Y la ayudó a ponerse en pie; la pequeña Dorrit la miraba más bien asustada, pero no sin cariño.
—El gran ruego que te hago (y después vendrá otro que es consecuencia de éste), la gran súplica que dirijo a tu bondadoso y misericordioso corazón, es que no le cuentes nada a Arthur hasta que yo muera. Si crees, después de considerarlo detenidamente, que él puede sacar algún provecho de esto estando yo aún viva, cuéntaselo. Pero no lo creerás; si llegas a esta conclusión, ¿me prometes que esperarás a que muera?
—Siento tanta pena, y lo que he leído me ha dejado tan perpleja —respondió Amy—, que creo que no estoy en condiciones de darle una respuesta cabal. Si estuviera segura de que saberlo no iba a beneficiar en nada al señor Clennam…

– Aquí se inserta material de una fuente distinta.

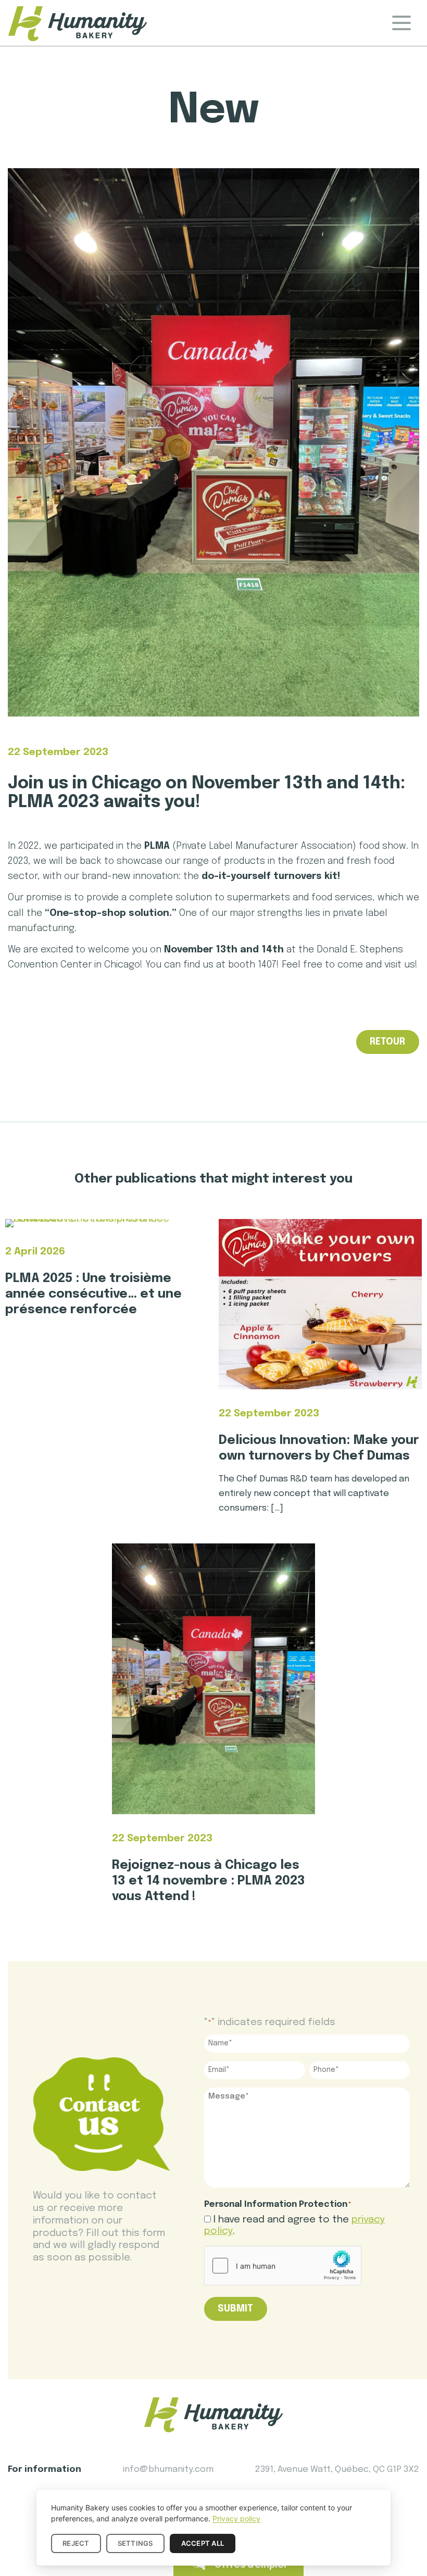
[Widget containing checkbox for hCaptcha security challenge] (282, 2265)
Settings (135, 2543)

—Sé el cariño que sientes por él, y que mirarás sobre todo por su bienestar. Tienes que pensar sobre todo en él; es lo que te pido. Sin embargo, después de pensar en él, si te sigue pareciendo que puedes esperar el poco tiempo que me queda en este mundo, ¿esperarás?
—Sí.
—¡Que Dios te bendiga!
La señora Clennam, envuelta en sombras, sólo era para la pequeña Dorrit, bajo la luz, una forma velada, pero su tono de voz al decir estas palabras revelaba fervor y emoción. Una emoción tan desacostumbrada para sus ojos secos como el movimiento para sus extremidades paralizadas.
—Quizá te extrañe —añadió, con voz más firme— que me sea menos difícil descubrirme ante ti, con quien he obrado mal, que ante el hijo de mi enemiga, de cuya falta fui víctima. ¡Sí, fui su víctima! No sólo cometió un gravísimo pecado contra el Señor, sino que me perjudicó a mí. Fue ella quien determinó la relación entre el padre de Arthur y yo. Desde el día en que nos casamos él me tuvo pavor, y eso se lo debo a ella. Fui el azote de ambos, y eso también fue culpa de ella. Tú amas a Arthur (veo que te sonrojas, ¡ojalá eso señale el inicio de días más felices para los dos!), y, siendo él tan bueno y tan compasivo como tú, ya habrás pensado cómo es posible que no me sincere con él tan fácilmente como lo he hecho contigo. ¿No lo has pensado?